In the credit tips below, restate the paragraph that begins "Using your credit cards for small purchases" as a short bulleted list that keeps its main facts.

• Text shown:
>>>>>
Limit the use of the card to small purchases like gas or groceries.

2. Request a credit limit increase for your credit cards

To help increase your overall credit limits and lower your credit utilization percentage. Credit cards account for a significant factor that can impact your credit scores, so ensure your balances do not exceed 30% of your overall limits.

- Call your credit card company and request a "Credit Limit Increase."

Most companies will have you fill out an application, including your current income, which will go to their credit team for review.

3. Keep your balance low and close to zero

Using your credit cards for small purchases and leaving a $1–5 balance on your credit cards when paying your bill each month can help you improve your credit score. If you have high balances, make a game plan to pay your credit card down and avoid using them.

- Limit your credit card usage since your spending habits affect your overall credit score.

Interest rates on a credit card are high, and most payments go towards interest and not principal.

Remember, building a good credit score takes time. Instead of looking for quick fixes, focus on regularly practicing healthy credit habits.
<<<<<
• Material:
>>>>>
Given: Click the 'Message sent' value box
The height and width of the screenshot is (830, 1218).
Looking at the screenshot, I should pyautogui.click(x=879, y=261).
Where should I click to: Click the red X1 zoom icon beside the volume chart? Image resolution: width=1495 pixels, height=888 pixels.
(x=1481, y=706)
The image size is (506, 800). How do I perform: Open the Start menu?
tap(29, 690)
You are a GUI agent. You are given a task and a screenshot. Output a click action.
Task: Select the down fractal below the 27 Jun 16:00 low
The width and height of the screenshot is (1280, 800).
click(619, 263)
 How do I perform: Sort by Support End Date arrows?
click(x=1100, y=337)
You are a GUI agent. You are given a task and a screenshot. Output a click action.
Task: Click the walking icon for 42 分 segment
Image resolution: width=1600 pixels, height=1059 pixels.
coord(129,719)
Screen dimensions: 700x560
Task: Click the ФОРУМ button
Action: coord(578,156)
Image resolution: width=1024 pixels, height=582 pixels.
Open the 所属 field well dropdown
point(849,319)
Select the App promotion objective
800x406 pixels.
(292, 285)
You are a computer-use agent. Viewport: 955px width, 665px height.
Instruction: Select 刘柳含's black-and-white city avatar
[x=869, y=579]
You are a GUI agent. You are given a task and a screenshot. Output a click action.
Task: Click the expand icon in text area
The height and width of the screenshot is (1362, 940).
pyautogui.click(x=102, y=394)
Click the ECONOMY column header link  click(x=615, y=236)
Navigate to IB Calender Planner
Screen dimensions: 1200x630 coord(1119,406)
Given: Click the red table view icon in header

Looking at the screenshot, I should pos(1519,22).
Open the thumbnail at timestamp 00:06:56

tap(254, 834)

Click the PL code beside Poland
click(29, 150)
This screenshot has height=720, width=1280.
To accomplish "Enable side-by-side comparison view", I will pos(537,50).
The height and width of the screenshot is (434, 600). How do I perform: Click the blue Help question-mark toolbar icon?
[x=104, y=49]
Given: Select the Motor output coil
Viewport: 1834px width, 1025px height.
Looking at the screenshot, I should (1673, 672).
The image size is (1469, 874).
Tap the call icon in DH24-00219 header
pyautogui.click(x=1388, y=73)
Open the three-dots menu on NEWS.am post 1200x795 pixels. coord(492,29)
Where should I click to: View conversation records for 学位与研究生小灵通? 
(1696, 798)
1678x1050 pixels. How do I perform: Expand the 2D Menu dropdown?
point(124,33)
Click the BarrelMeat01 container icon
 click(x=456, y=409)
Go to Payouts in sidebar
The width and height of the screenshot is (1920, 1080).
<<<<<
• Expected answer:
- Use your credit cards for small purchases.
- When paying your bill each month, leave a $1–5 balance; this can help improve your credit score.
- If your balances are high, make a plan to pay the cards down and avoid using them.